Я открыл рот, чтобы срыгнуть свои козыри, но ровный металлический голос заставил меня подавиться ручкой того джек-пота, о котором я мечтал: «Знаешь, в чем проблема отношений с жополизами? Они так часто лижут задний проход, что у них иногда возникает желание побрить задницу тому, кого лижут».
«Я не жополиз. Я твой человек». Мантру я произнес довольно решительно.
«Иди отсюда», сказал он спокойно. Я спросил себя, значит ли это, что он меня прогоняет, но не двинулся с места. У меня не было выбора. «Иди отсюда», повторил он, глядя на меня как на идиота, который решил переть напролом. «Спроси первого встречного парня, спроси его: «Ты человек Барона?» И он тебе ответит: «Да», да еще и пошлет тебя, сам догадываешься куда, за то, что ты об этом спросил. Понимаешь?».
Я сказал, что понимаю.
«Тут и понимать нечего», оборвал он меня, загадочно оскалившись и давая понять, что высокомерие не передается ни воздушно-капельным путем, ни генетически, а просто является характерной особенностью.
Стены офиса все больше давили на меня, но я не отступал. Отступать мне было некуда. Я был букмекером, поставившим все, что у него есть, на окончательно обессилевшего боксера, у которого даже развязались шнурки на перчатках, и этим окончательно обессилевшим боксером был лично я. Темные непрозрачные глаза закончили отсчет времени. Я вошел в клинч с неприкрытой головой, стоя на цыпочках. «Барон, это дело как раз для тебя. От него так и несет баблом. Горой бабла».
«Деньги не пахнут», произнес он очень, очень серьезно. «И, кроме того, тебе, вероятно, известно, что я занимаюсь только чистыми делами».
«Это дело простое и чистое», я оставался в клинче. Собственно, это был единственный способ остаться на ногах. «Это дело для настоящих господ. Разве тебе не хотелось бы слушать Стиви Уандера, да еще и получать за это деньги? Большие деньги».
Он перестал крутить перстень на среднем пальце: «Не впутывай Стиви Уандера в свои глупости».
«Не думаешь ли ты», спросил я уже в трансе, «что пришло время устроить в Нишвиле что-нибудь грандиозное?»
«Что грандиозного здесь можно устроить? Организовать бал гомосексуалистов в Соборной церкви?».

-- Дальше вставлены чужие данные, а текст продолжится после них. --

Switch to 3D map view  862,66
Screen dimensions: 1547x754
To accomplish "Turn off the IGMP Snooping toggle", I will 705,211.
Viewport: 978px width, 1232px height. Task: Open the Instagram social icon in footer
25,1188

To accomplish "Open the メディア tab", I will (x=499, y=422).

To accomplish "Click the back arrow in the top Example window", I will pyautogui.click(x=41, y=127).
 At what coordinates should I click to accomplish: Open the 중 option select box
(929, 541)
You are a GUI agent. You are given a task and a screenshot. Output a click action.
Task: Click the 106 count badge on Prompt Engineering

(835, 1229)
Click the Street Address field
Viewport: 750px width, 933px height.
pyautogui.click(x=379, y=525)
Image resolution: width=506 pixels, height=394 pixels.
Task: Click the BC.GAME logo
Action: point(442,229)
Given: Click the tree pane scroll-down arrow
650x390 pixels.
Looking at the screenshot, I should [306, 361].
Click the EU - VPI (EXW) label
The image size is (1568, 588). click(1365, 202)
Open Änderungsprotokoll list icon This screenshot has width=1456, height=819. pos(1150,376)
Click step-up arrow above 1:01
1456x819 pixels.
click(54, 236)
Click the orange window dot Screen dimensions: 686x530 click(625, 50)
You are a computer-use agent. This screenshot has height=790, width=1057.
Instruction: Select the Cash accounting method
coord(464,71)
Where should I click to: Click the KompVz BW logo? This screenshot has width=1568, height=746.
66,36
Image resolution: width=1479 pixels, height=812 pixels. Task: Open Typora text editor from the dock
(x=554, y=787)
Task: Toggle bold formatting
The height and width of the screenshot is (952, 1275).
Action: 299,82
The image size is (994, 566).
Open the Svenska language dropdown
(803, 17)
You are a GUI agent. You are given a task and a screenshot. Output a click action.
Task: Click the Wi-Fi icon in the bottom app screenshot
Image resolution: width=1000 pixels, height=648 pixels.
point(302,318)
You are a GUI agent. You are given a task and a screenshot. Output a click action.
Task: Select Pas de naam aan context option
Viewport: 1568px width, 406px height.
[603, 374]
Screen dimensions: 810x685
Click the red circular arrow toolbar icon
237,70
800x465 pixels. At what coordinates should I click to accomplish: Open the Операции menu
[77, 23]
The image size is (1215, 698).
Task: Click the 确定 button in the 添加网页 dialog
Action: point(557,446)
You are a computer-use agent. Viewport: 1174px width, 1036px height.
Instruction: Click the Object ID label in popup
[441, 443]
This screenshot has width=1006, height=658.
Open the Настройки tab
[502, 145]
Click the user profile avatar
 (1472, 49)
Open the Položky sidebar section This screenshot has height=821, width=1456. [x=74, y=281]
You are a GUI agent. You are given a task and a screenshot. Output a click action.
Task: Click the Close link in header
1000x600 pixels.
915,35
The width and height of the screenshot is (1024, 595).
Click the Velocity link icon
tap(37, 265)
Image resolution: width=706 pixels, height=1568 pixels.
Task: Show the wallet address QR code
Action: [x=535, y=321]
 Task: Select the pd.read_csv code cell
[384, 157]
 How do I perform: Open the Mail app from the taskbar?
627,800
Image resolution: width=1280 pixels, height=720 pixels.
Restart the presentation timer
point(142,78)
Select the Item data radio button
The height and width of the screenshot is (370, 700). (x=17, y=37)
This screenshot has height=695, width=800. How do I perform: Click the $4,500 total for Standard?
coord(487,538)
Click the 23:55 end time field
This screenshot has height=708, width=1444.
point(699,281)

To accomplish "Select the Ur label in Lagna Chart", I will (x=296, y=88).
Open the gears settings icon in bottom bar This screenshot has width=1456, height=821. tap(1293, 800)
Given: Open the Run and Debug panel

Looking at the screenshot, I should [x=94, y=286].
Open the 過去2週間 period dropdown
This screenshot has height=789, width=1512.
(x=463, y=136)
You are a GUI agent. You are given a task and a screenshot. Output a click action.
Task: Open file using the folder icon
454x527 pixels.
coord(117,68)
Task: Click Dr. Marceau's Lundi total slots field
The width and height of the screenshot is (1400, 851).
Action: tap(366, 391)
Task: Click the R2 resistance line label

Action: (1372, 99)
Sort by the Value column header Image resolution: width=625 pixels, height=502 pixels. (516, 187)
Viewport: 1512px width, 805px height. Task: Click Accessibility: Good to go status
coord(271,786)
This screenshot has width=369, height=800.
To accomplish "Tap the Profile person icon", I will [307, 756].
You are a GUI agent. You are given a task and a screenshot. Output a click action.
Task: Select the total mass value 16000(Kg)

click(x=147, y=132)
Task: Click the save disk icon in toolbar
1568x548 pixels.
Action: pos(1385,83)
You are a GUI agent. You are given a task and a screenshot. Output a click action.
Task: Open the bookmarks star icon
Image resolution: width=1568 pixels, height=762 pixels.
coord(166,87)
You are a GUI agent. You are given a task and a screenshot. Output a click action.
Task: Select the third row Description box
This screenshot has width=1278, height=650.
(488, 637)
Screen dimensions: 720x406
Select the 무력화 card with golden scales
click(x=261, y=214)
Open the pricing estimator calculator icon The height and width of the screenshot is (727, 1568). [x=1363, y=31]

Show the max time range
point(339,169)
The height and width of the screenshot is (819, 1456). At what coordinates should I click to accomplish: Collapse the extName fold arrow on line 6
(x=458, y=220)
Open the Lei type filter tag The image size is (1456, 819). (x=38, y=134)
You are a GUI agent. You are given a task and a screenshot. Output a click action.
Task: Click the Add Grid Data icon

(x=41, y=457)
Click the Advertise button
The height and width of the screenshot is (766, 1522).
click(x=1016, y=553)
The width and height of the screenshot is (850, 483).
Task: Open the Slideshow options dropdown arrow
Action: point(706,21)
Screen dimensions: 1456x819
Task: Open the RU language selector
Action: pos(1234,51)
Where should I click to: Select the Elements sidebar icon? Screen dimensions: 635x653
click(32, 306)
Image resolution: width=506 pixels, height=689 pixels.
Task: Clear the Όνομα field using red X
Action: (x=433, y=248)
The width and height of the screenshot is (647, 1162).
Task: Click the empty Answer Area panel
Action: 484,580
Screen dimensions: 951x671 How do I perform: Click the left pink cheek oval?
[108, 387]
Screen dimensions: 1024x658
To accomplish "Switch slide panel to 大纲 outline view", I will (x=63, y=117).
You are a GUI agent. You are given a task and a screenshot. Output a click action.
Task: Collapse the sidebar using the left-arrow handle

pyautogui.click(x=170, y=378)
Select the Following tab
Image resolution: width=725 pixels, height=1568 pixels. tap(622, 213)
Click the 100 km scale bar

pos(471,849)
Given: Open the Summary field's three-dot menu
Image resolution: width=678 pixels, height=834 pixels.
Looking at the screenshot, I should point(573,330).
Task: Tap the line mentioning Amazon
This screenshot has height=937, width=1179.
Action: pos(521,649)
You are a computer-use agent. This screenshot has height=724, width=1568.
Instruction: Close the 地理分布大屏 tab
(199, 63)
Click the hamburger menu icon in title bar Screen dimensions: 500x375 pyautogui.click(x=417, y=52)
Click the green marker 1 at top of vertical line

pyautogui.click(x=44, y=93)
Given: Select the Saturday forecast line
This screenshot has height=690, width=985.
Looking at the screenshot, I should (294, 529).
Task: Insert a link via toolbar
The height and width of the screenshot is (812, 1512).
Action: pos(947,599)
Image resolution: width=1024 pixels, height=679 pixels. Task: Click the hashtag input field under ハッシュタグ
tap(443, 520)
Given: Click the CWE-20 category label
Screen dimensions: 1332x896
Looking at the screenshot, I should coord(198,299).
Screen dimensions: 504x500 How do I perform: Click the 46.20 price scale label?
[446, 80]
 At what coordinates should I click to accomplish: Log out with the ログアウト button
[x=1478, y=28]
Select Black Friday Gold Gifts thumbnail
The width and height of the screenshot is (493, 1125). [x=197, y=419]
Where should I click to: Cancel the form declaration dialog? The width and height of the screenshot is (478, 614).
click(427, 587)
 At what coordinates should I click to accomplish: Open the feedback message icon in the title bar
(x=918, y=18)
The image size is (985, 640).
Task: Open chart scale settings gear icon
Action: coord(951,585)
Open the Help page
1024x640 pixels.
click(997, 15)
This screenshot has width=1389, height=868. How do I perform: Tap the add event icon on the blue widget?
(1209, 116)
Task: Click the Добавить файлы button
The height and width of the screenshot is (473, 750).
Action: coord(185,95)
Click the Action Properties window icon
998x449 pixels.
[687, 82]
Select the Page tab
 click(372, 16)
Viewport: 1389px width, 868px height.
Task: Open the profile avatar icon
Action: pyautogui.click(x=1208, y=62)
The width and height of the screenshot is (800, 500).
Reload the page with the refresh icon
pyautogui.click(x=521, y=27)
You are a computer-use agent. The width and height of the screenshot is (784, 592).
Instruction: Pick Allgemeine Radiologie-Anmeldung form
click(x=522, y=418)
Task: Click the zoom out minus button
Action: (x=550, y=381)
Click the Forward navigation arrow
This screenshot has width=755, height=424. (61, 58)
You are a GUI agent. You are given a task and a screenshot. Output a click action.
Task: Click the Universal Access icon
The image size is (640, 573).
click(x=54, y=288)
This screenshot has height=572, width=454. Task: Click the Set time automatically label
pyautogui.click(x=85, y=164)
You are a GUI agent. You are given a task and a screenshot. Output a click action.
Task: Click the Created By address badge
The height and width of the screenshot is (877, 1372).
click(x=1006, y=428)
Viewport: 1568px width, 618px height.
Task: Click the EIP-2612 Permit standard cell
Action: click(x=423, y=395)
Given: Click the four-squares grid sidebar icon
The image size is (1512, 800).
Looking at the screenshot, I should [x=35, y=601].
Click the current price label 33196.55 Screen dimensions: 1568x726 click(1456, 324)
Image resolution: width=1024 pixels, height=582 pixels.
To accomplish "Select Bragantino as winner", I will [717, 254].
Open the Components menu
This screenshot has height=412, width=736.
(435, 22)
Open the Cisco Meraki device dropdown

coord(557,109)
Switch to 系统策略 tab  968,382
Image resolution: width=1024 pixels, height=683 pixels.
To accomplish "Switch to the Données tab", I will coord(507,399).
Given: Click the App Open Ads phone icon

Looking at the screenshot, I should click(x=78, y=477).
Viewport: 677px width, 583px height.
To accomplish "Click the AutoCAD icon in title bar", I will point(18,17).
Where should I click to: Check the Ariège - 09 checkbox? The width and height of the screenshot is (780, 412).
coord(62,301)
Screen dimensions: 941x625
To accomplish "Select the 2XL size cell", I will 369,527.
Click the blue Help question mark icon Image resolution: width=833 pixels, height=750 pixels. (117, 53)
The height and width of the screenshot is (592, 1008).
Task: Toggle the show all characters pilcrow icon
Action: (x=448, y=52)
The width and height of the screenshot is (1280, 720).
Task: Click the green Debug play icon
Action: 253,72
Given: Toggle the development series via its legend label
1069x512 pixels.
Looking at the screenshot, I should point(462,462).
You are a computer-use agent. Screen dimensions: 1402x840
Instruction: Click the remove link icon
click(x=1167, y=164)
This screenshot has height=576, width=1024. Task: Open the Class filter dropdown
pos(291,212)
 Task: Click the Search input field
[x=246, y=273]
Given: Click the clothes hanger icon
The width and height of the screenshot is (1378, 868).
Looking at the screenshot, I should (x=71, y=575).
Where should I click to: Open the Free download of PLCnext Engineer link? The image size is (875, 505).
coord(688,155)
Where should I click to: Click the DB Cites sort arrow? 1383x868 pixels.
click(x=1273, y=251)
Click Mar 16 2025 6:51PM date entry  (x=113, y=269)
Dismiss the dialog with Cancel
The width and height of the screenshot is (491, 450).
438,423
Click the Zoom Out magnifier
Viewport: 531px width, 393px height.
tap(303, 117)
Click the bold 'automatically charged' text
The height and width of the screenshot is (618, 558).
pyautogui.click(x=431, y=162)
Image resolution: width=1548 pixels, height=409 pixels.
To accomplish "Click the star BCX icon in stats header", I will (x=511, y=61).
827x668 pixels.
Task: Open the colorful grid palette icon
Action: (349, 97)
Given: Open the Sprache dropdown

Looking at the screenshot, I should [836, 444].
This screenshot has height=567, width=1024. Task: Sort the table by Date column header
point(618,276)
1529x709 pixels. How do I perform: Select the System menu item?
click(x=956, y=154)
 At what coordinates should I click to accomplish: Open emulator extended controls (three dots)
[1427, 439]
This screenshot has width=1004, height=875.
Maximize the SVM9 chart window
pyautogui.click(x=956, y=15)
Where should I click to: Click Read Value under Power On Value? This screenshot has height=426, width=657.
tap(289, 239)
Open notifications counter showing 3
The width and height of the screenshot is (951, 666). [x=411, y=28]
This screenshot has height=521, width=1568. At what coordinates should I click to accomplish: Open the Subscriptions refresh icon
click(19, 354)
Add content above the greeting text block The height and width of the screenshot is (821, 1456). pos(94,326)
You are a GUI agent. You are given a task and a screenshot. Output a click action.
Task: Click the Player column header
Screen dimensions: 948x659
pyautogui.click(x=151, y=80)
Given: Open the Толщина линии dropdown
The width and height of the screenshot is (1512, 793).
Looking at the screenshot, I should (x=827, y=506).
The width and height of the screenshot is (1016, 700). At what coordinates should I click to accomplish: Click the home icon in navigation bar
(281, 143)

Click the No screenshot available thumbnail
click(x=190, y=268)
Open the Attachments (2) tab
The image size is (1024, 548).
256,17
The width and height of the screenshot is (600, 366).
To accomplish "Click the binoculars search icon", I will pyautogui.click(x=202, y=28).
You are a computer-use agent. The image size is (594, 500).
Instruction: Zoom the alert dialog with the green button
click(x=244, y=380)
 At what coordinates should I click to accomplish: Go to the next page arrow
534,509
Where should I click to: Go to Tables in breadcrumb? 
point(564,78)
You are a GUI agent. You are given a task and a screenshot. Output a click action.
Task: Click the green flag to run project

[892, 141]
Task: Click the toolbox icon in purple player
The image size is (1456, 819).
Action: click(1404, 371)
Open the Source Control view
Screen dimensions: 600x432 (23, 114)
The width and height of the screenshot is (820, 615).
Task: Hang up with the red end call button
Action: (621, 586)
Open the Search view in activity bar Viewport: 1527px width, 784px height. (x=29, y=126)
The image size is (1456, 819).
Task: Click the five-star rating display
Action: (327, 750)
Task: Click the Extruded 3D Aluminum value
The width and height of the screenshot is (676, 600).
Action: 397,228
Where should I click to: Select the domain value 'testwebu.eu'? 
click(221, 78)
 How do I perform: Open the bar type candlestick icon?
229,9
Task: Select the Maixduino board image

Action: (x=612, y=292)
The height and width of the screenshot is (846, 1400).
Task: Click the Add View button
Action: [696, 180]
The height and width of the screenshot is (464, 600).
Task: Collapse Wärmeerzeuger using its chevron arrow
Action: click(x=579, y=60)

«Радио Барон», выкрикнул я, представляя новую сенсацию. «Радио с супермузыкой и суперспонсорами, которые будут драться друг с другом за рекламное время, не спрашивая о цене. Ты только представь себе, сколько есть в этом городе людей, для которых будет честью вложить деньги в радио Барона».
«За стенами этого офиса нет никакой чести», он положил свои когтистые руки на стол. Длинные, как у пианиста, пальцы выбивали дробь по искусственно «состаренному» ореховому дереву. На столе не было ни бумаг, ни иллюстрированных журналов, ни хрустальных пепельниц — от этого его величина была еще более заметной. Я имею в виду величину стола. Другая величина подразумевалась, и я загремел тоном проповедника: «На это есть Пеня и я, мы их научим тому, что такое честь, и что за честь нужно платить по прейскуранту Барона».